=== WORK TASK ===
Pictures aside, restate the records below exactly as written.

[Collected data entries]
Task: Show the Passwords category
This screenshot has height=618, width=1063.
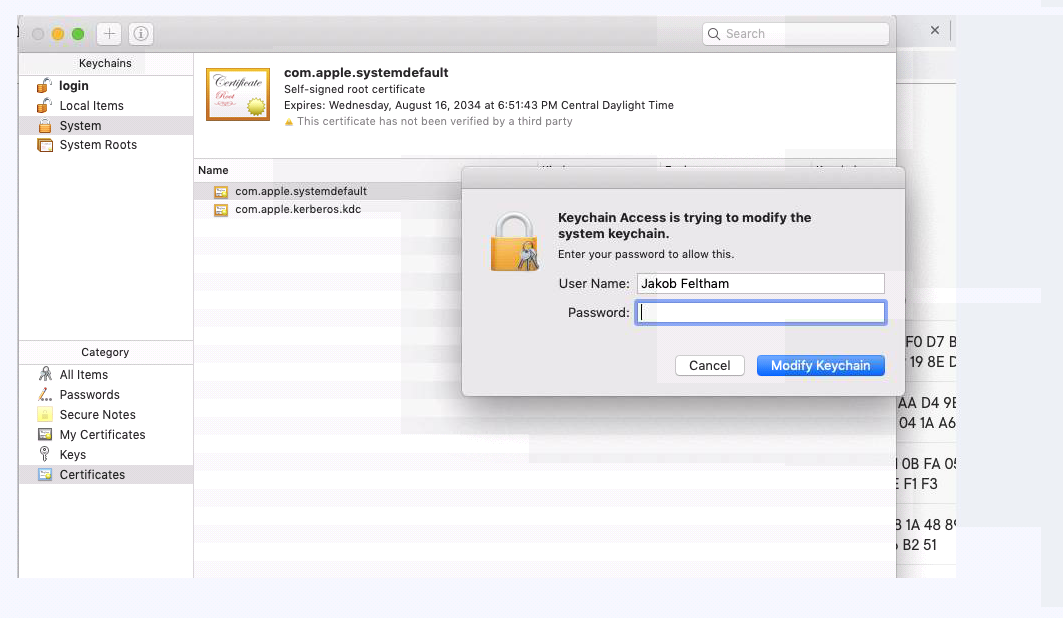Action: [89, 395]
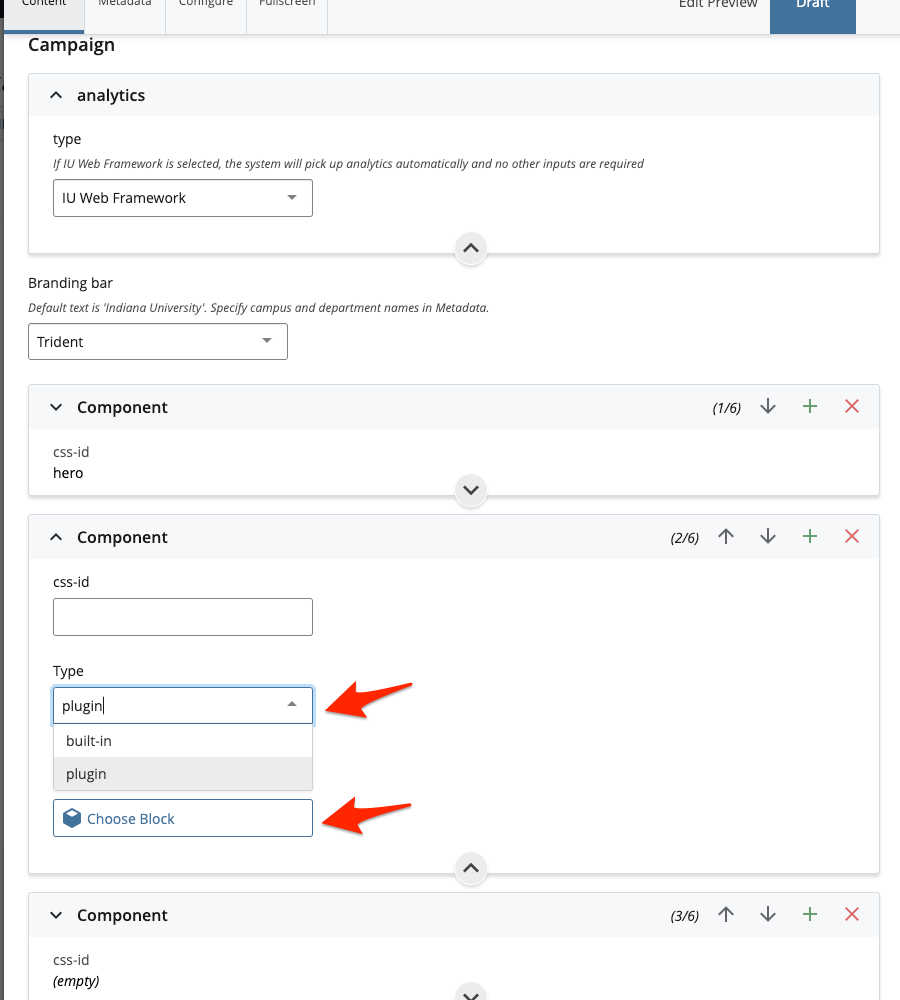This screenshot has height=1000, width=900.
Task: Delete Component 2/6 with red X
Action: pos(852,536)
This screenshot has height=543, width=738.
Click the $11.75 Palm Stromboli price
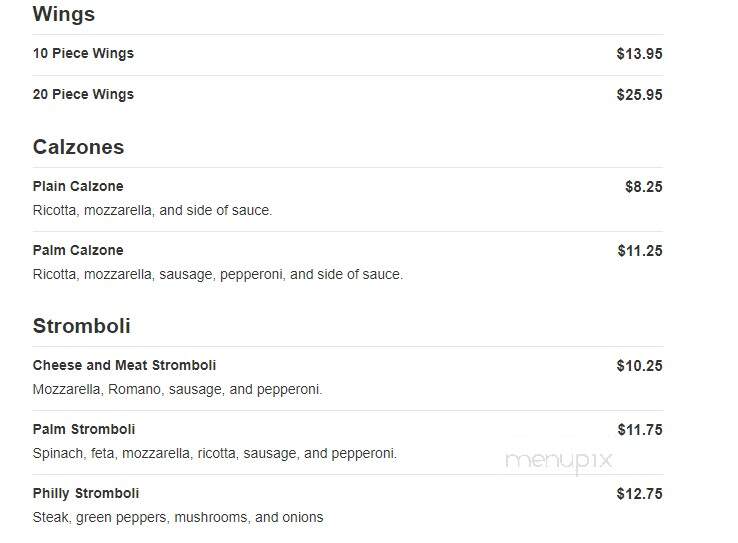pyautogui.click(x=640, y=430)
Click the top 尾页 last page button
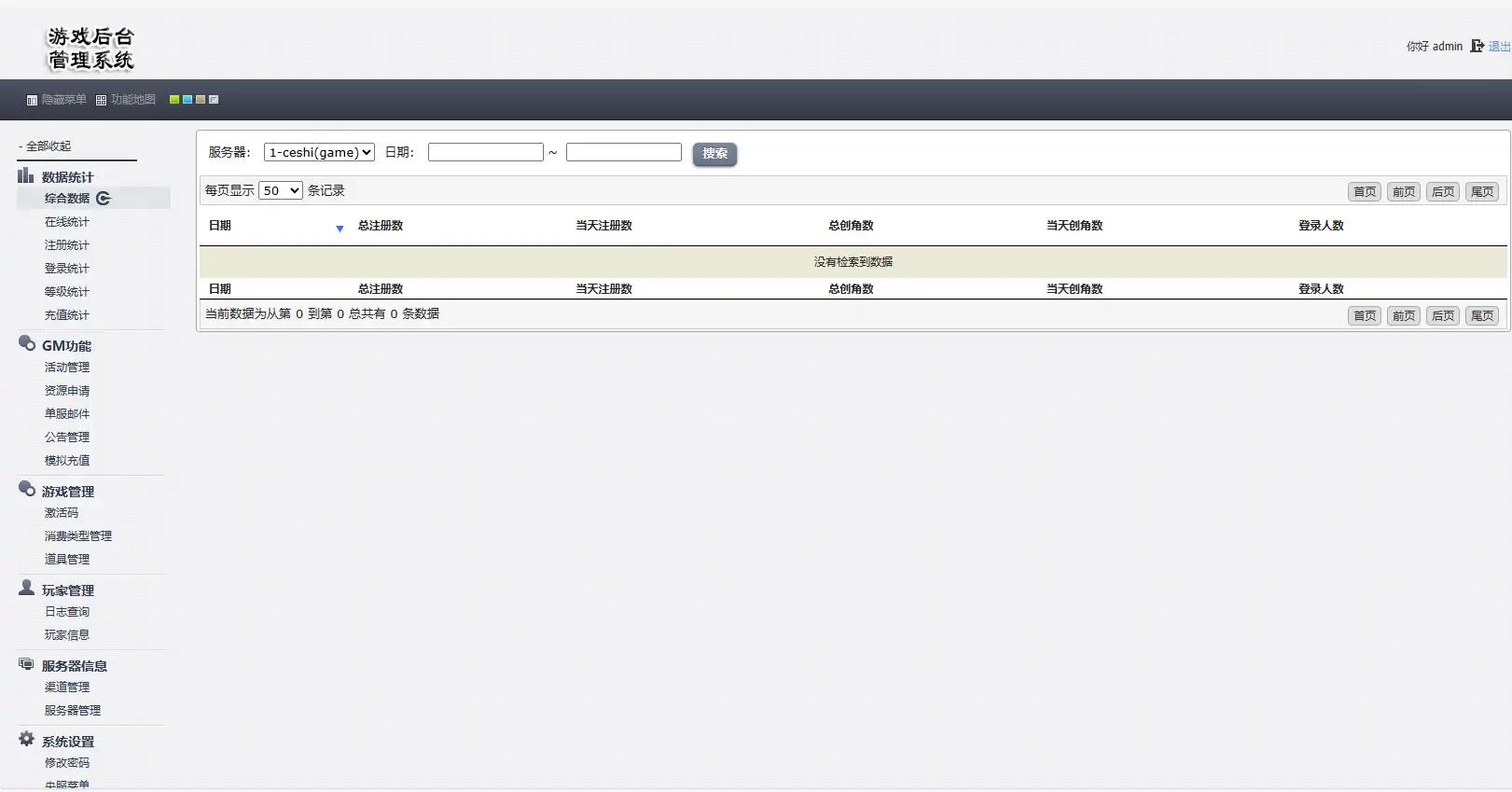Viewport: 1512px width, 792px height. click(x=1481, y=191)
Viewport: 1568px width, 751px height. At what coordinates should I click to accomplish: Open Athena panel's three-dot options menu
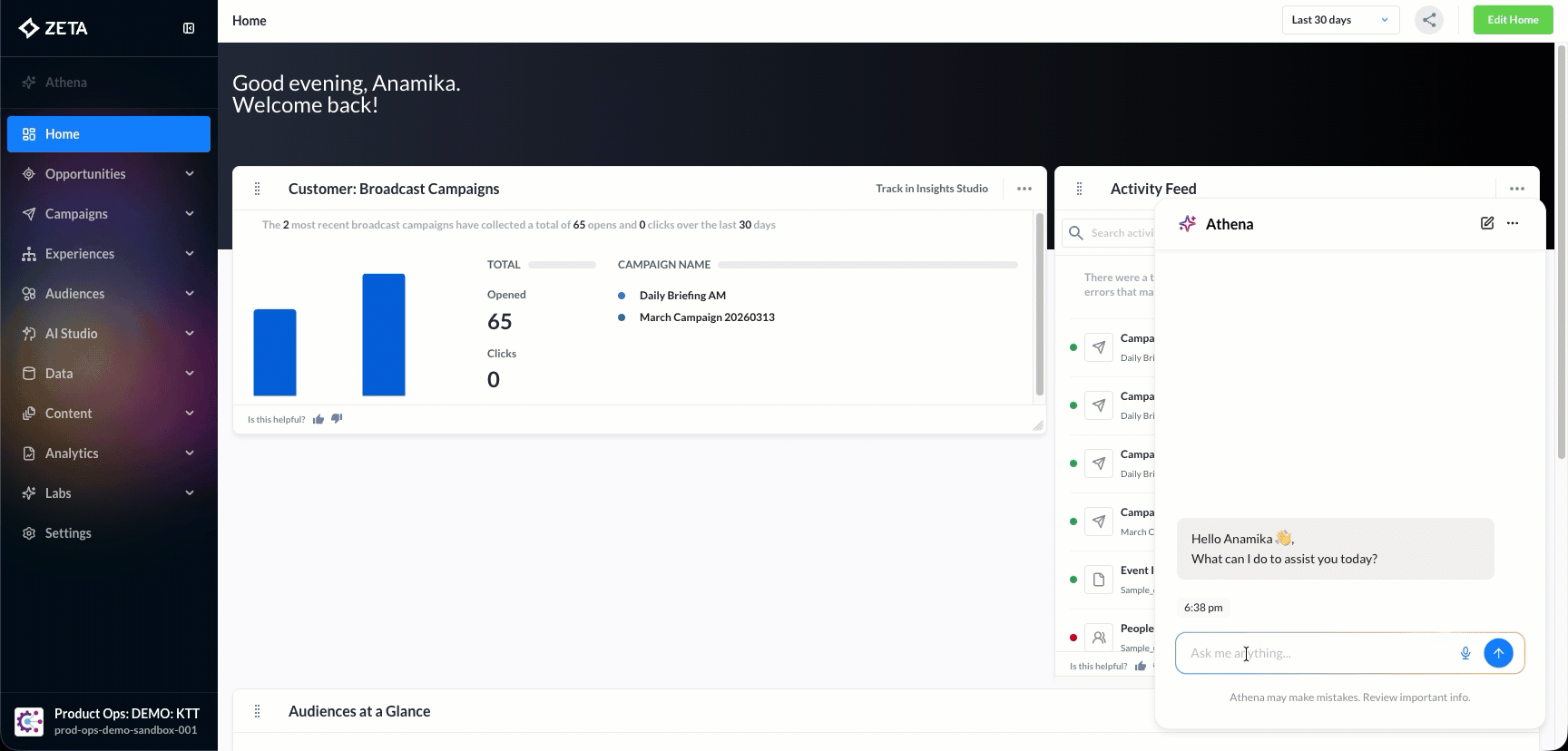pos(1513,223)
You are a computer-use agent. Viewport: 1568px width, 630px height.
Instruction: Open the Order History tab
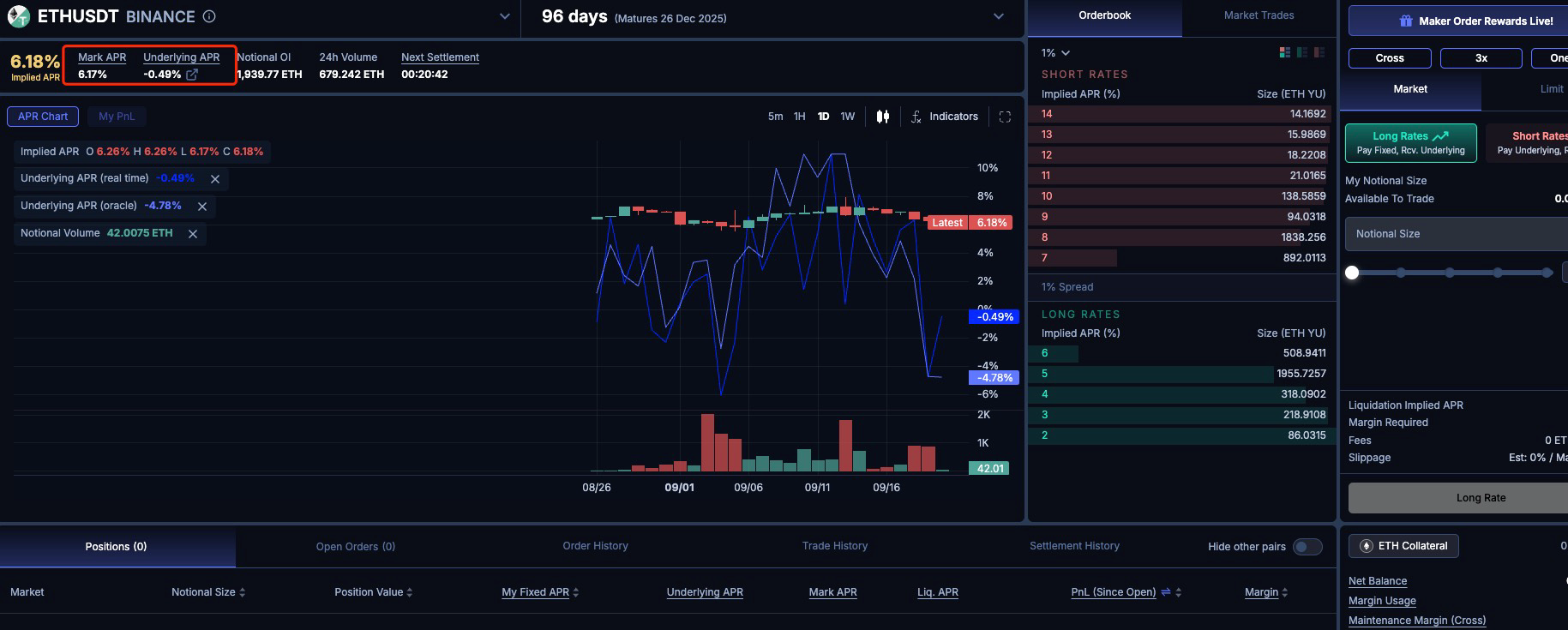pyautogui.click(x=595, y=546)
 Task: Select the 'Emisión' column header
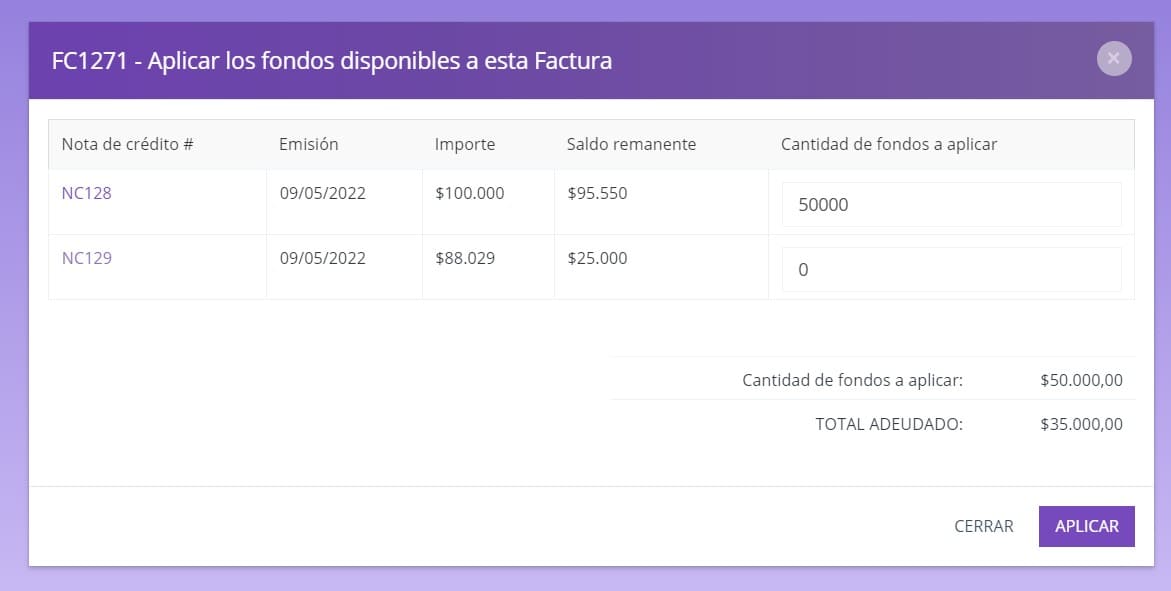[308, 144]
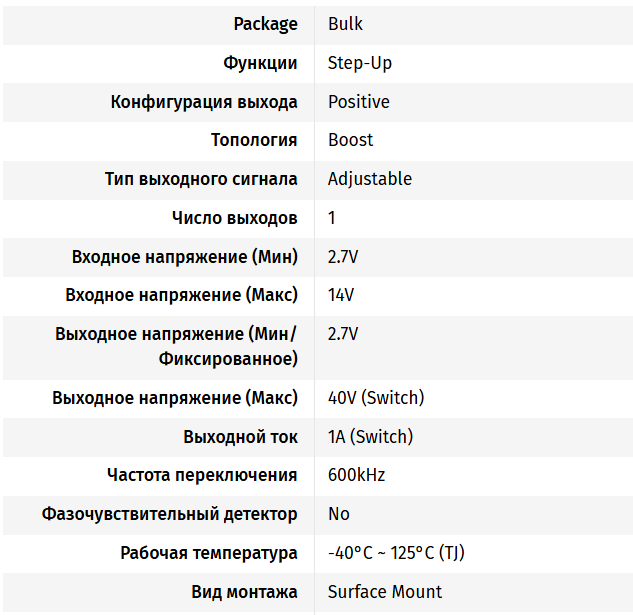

=== TASK RESULT ===
Task: Show the Passwords category
This screenshot has height=618, width=1063.
Action: [89, 395]
This screenshot has height=1000, width=900.
Task: Delete Component 2/6 with red X
Action: pos(852,536)
This screenshot has height=543, width=738.
Click the $11.75 Palm Stromboli price
pyautogui.click(x=640, y=430)
Click the top 尾页 last page button
Viewport: 1512px width, 792px height. click(x=1481, y=191)
Viewport: 1568px width, 751px height. At what coordinates should I click to accomplish: Open Athena panel's three-dot options menu
pos(1513,223)
You are a computer-use agent. Viewport: 1568px width, 630px height.
Instruction: Open the Order History tab
pyautogui.click(x=595, y=546)
 Task: Select the 'Emisión' column header
[308, 144]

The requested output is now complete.